MADRID: IMF chief Christine Lagarde declared on Monday that Spain’s economy has “turned the corner” but warned it must now focus on creating jobs to battle a 26-percent unemployment rate.
Spain’s economy grew in the second half of 2013 after a two-year downturn, the International Monetary Fund chief noted at an economic conference in Bilbao, northern Spain.
Spanish unemployment was gradually improving, financial conditions were better, and exports had grown sharply, the IMF managing director said.
“Spain has turned the corner,” Lagarde said.
She recalled that Prime Minister Mariano Rajoy had said his government’s task was to achieve a vigorous recovery capable of creating jobs.
“We fully agree,” Lagarde said.
“Creating jobs must be the overriding priority for policy makers,” she added.
“What does that mean in practical terms?

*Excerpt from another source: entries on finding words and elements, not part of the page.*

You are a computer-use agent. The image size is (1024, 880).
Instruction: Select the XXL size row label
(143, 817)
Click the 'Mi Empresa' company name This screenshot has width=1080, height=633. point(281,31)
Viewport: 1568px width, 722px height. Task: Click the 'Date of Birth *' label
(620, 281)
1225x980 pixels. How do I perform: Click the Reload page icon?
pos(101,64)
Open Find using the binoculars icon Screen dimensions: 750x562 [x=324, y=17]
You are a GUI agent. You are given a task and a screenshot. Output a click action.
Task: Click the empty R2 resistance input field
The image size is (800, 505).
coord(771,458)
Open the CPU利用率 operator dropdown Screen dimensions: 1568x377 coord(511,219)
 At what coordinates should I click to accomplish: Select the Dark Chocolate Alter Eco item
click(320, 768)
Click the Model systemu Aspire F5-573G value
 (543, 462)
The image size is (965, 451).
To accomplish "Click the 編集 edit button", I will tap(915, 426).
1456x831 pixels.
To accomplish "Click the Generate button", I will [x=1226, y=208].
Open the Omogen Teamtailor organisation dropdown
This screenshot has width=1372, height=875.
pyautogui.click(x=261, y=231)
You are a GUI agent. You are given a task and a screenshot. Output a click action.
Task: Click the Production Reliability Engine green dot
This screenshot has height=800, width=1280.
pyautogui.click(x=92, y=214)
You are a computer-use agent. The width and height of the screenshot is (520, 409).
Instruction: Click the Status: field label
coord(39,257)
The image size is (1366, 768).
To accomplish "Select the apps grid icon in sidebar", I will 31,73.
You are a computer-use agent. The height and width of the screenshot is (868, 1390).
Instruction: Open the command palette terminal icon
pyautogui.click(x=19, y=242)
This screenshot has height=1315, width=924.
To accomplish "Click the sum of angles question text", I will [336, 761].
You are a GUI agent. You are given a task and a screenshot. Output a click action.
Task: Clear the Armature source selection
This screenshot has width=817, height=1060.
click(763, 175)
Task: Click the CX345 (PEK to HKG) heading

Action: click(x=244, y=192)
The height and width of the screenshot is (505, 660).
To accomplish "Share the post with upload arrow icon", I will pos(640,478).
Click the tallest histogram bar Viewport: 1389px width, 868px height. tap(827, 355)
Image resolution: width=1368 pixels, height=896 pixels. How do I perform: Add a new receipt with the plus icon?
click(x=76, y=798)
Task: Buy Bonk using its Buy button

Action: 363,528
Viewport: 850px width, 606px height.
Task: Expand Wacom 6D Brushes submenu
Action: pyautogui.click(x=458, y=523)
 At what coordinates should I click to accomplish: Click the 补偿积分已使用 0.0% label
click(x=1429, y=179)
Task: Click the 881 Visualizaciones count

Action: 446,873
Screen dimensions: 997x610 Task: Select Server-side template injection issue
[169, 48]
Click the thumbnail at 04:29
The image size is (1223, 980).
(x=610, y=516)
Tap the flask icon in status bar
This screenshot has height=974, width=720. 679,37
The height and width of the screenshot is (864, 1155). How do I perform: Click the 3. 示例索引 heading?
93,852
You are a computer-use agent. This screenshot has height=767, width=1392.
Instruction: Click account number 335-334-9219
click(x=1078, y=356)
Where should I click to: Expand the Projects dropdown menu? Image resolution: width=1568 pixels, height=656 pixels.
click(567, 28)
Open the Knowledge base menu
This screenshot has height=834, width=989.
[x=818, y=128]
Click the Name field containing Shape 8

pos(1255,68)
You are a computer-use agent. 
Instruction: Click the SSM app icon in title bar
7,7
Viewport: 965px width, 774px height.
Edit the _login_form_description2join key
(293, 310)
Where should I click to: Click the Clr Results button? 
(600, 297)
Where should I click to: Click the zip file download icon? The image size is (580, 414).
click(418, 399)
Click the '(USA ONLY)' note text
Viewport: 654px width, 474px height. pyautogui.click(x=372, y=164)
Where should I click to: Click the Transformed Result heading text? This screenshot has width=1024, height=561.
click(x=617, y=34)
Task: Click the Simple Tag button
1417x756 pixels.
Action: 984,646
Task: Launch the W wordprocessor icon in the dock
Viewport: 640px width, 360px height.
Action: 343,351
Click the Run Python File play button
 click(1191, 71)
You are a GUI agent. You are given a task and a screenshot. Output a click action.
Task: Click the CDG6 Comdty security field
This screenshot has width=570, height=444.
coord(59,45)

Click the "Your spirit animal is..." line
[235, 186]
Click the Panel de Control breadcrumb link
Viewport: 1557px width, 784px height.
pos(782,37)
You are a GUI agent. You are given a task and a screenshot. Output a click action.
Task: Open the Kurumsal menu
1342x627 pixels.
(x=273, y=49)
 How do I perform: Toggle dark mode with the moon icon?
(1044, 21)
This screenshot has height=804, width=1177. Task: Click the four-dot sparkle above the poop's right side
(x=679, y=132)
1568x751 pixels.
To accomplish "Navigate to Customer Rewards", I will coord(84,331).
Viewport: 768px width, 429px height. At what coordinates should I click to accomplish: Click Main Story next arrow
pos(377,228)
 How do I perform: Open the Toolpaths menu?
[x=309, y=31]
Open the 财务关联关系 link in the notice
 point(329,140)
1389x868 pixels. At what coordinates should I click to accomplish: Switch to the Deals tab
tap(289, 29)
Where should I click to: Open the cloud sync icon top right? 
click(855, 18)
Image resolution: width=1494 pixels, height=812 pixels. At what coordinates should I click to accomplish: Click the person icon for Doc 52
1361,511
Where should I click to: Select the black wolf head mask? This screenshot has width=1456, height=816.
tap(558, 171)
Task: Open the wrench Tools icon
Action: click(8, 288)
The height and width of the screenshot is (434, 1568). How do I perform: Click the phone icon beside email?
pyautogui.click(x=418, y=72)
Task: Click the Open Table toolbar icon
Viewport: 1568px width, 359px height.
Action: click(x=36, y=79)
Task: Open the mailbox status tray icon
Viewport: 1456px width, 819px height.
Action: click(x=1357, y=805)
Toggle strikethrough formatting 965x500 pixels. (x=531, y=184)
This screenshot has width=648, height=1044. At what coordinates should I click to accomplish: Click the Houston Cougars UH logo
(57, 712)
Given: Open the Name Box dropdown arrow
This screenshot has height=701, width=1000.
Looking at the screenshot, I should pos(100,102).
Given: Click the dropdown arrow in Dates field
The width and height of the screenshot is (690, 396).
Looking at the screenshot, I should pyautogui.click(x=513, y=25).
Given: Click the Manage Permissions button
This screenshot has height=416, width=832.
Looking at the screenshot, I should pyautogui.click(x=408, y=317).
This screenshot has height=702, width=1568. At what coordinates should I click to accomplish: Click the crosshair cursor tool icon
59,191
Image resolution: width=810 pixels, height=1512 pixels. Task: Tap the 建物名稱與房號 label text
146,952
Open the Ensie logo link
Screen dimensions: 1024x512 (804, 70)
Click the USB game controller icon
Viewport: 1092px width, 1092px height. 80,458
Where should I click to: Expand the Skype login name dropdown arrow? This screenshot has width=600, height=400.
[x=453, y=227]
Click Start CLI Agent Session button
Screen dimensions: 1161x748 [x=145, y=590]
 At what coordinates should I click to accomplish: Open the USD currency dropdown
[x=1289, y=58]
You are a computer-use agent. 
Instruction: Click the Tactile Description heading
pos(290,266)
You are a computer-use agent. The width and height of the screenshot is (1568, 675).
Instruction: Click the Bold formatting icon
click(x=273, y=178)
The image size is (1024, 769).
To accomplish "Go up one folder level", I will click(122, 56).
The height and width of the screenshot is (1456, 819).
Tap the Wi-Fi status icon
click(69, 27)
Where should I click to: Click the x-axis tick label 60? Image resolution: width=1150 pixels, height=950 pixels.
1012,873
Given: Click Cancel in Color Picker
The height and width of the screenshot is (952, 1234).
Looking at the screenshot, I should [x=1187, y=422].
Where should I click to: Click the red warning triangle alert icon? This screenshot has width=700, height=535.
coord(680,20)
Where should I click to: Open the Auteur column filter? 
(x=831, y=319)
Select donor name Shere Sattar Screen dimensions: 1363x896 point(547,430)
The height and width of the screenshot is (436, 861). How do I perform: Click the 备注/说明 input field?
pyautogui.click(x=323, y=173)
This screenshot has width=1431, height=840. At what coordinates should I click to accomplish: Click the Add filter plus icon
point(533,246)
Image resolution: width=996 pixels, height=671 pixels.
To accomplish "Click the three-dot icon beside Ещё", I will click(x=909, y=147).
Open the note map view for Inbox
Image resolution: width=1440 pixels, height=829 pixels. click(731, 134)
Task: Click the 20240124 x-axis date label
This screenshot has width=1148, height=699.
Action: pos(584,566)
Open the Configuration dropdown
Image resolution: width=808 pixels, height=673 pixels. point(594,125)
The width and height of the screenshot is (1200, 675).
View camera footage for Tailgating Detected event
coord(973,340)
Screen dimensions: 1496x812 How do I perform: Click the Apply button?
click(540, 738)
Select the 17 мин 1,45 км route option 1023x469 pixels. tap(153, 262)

It means there can be no let-up in the reform momentum. The strong reform momentum that has served the Spanish economy well so far needs to continue.”
Spain enacted labour market reforms in 2012 making it easier to negotiate changes to work conditions and cheaper for companies to lay off staff.
But the government must now go further, Lagarde said.
“Reform of the labour market needs to be deepened, not to the benefit of those who have a job but in order to benefit all those who want to have a job,” she said.
Lagarde called on Spain’s government to lower the tax costs of employing people, especially the low-paid, improve training, and give the jobless help in finding work.
Public and private debt needs to be lowered, she said.
Spain needs to improve the business environment, too, she said, making it easier to create new companies and improving competitiveness.
Thanks to “formidable actions” taken in Europe and Spain, “now the country is turning the corner,” Lagarde said.
“It is not to say that everything has been done, that we can go back to business as usual, that complacency can be in order. Far from it. Growth remains too low, unemployment too high.”